The Meaning of Everyday Occupation is a book that explores the dimensions of meaning in everyday occupation, both the sources of meaning found in occupation and the contributions that occupation makes to meaning in our lives. The focus is on everyday occupation as experience, rather than occupation as task.
Everyday occupations represent dimensions of being that are of the utmost importance to quality of life for each one of us. Daily occupation may be viewed as the essential current that propels each of us along a lifelong journey. In addition to the doing aspects, occupation offers us experiences of creativity and cultural expression and meaningful connection to the others in our social worlds. Occupation can nurture and release the spiritual aspects of our selves, and, in occupation, we create meaning and significance in the spaces and places in which we live.
In the chapters in the book, I explore these aspects of everyday occupation as follows:
Chapter 1: Meaning: An Essential for Life
Chapter 2: Meaning in Everyday Occupation
Chapter 3: Space and Place
Chapter 4: Culture and Occupation
Chapter 5: Occupation: Well-being and Development
Chapter 6: Occupation as Meaningful Connection
Chapter 7: Disability and Occupation
Chapter 8: Occupation: Source of Spirituality
Chapter 9: Creativity in Occupation
Chapter 10: Occupation Speaks: Final Thoughts
Throughout the book, verbatim quotations from occupational therapists are used to illustrate and exemplify the concepts being presented. These quotations are largely drawn from the phenomenological interviews that Virginia Dickie and I conducted with therapists nationwide for our research on the experience of doing occupational therapy (Hasselkus & Dickie, 1994). Further, I use quotes from other health professionals and family caregivers who participated in some of my other research.
I also incorporate accounts of my own experiences of everyday occupation into the chapters; this approach to scholarly writing has been called a “new brand of scholarship that freely mixes personal elements and research expertise” (Heller, 1992, A7-A9). More recently, Graham Rowles spoke of the power of “interweaving personal experience with scholarly insight” (2008, p. 127).
The feedback I have received from faculty and students suggests that the mix of autobiographical elements, verbatim therapy excerpts, and theory and concepts of occupational therapy and occupational science offers strong material for teaching and learning. A new Instructor’s Manual, with discussion questions and individual and group activities for each chapter, is available with this second edition.

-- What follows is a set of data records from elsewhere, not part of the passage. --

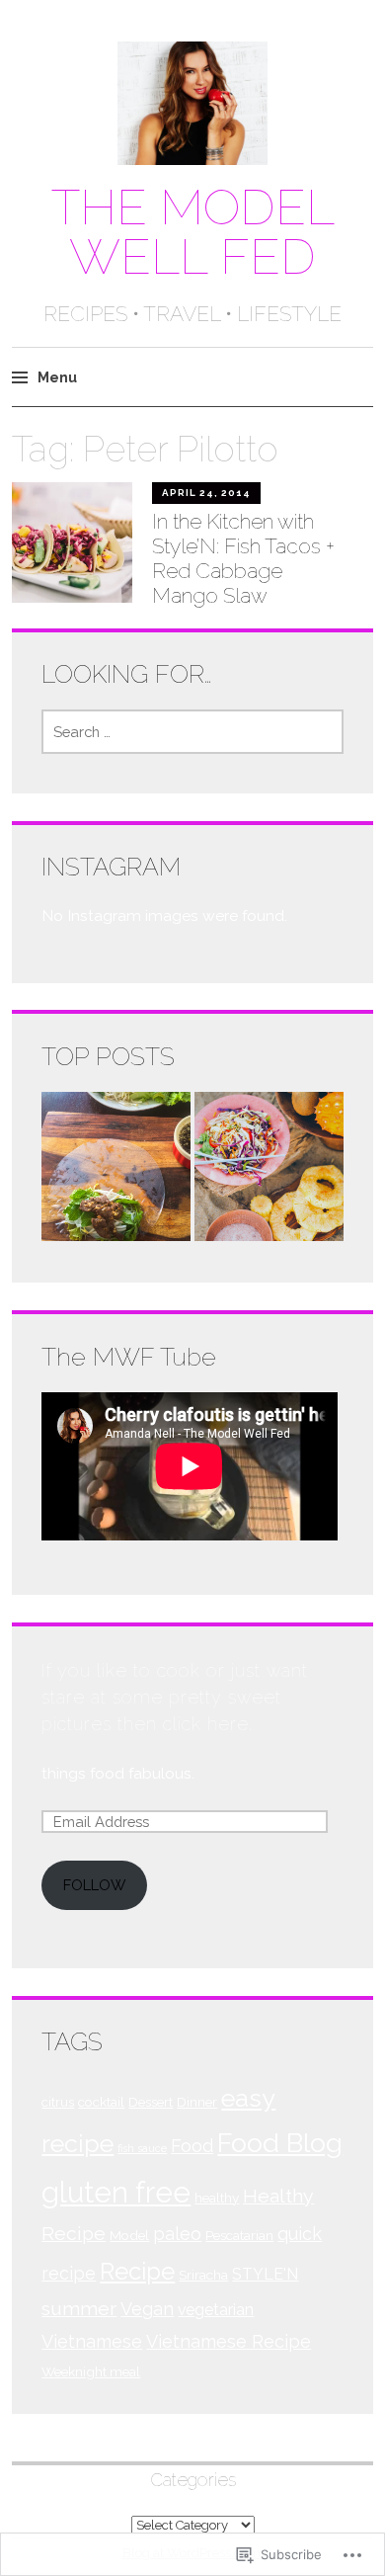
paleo (177, 2233)
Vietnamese (91, 2341)
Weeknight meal (90, 2371)
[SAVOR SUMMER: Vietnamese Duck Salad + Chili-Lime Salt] (269, 1170)
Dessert (150, 2102)
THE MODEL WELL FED (193, 232)
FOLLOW (94, 1884)
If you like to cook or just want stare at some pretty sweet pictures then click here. (174, 1697)
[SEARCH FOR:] (192, 731)
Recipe (137, 2271)
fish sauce (142, 2148)
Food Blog (280, 2142)
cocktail (101, 2102)
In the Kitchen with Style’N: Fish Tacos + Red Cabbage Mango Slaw (243, 559)
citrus (57, 2102)
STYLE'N (265, 2274)
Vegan (147, 2308)
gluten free (116, 2192)
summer (78, 2308)
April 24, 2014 (206, 492)
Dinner (197, 2102)
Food (192, 2145)
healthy (216, 2197)
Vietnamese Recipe (228, 2341)
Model (129, 2235)
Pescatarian (239, 2235)
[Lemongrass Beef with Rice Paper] (116, 1170)
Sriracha (203, 2275)
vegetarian (216, 2309)
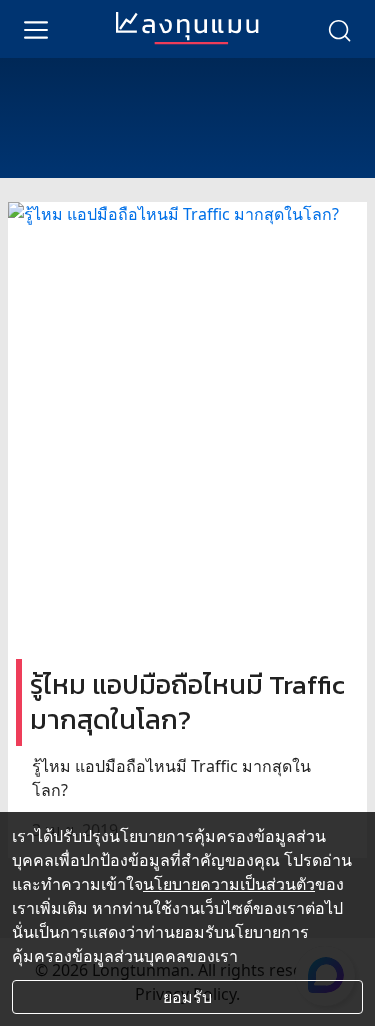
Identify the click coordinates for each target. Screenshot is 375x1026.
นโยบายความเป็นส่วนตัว (229, 884)
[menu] (36, 29)
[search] (339, 29)
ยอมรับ (187, 997)
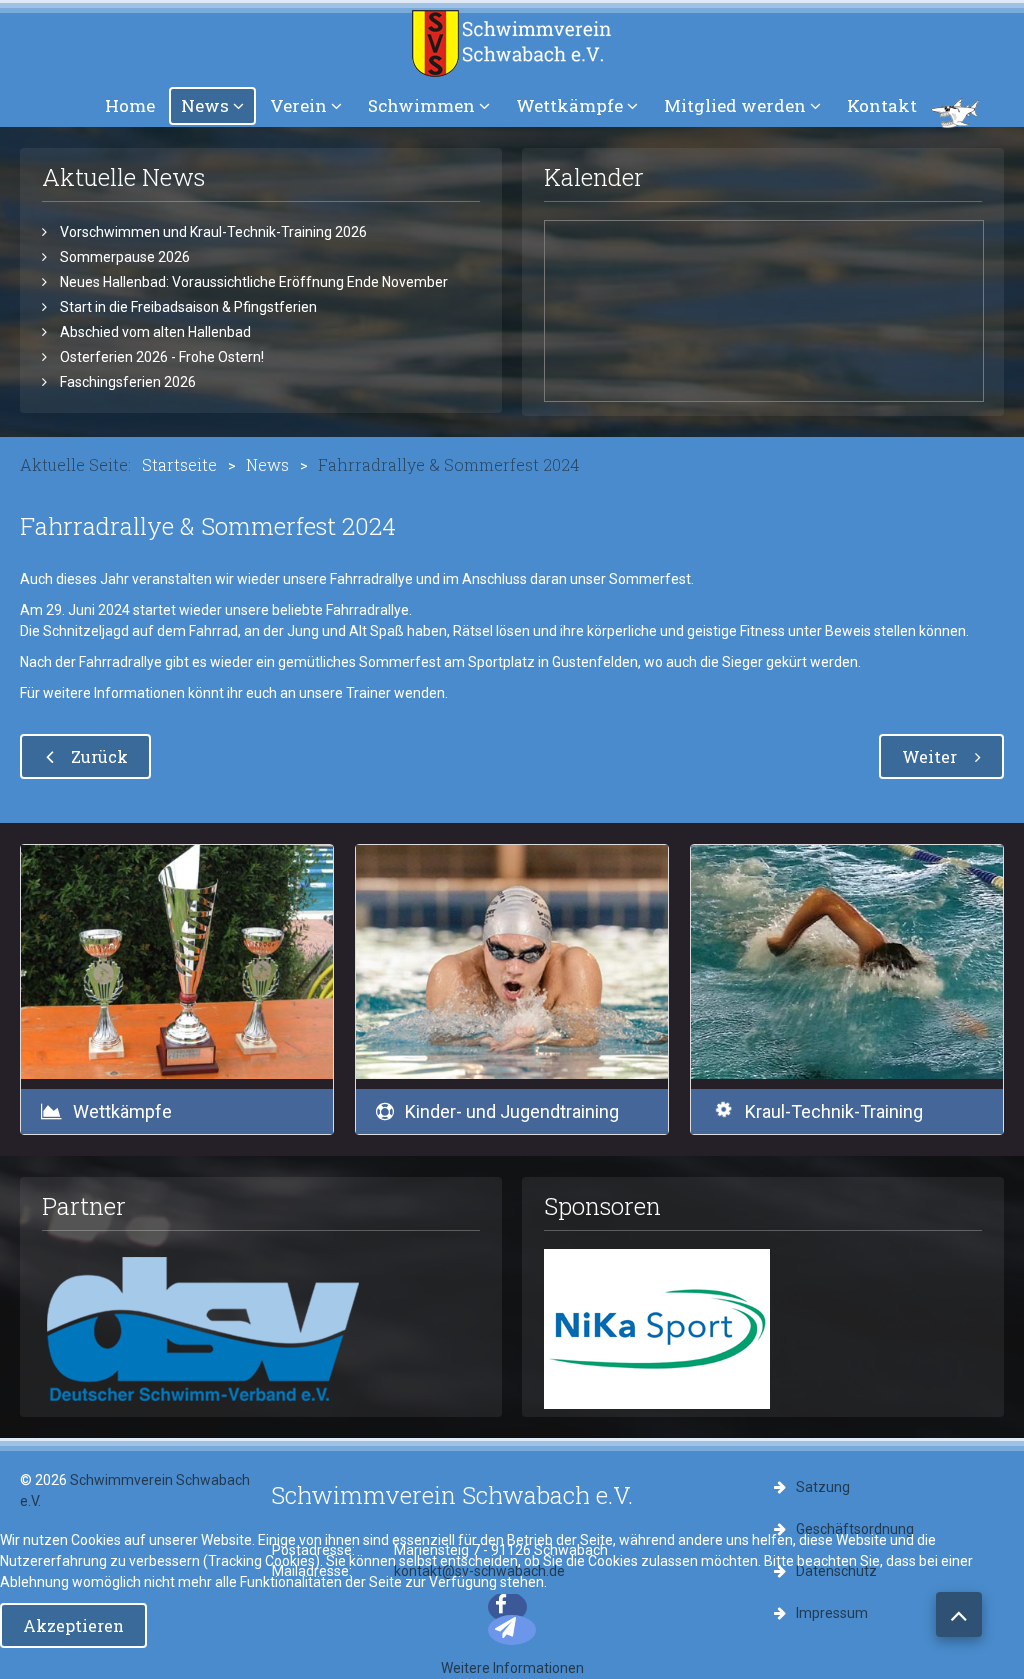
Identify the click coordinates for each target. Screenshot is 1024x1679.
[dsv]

To Paul Ricoeur, French philosopher of the 20th century, the work of human beings is to interpret the texts of life — music, painting, literature, or “anything else that humans produce that has meaning” — as a way to organize and to come to know our world (Vanhoozer, 2005, p.27). I invite you, the reader, to engage in reflection and interpretation as you read The Meaning of Everyday Occupation. And I invite you to use this blog to raise questions, suggest new interpretations, share understandings, share new resources, and just generally comment on the book and the ideas presented therein. Welcome to the Everyday Occupation Blog.
Hasselkus, B.R., & Dickie, V.A. (1994). Doing occupational therapy: Dimensions of satisfaction and dissatisfaction. American Journal of Occupational Therapy, 48, 145-154.
Heller, S. (1992, May). Experience and expertise meet in a new brand of scholarship. The Chronicle of Higher Education, A7-A9.
Rowles, G.D. (2008). Place in occupational science: A life course perspective on the role of environmental context in the quest for meaning. Journal of Occupational Science, 15, 127-135.
Vanhoozer, K.J. (2005, August). The joy of yes. Ricoeur: Philosopher of hope. Christian Century, 27-28.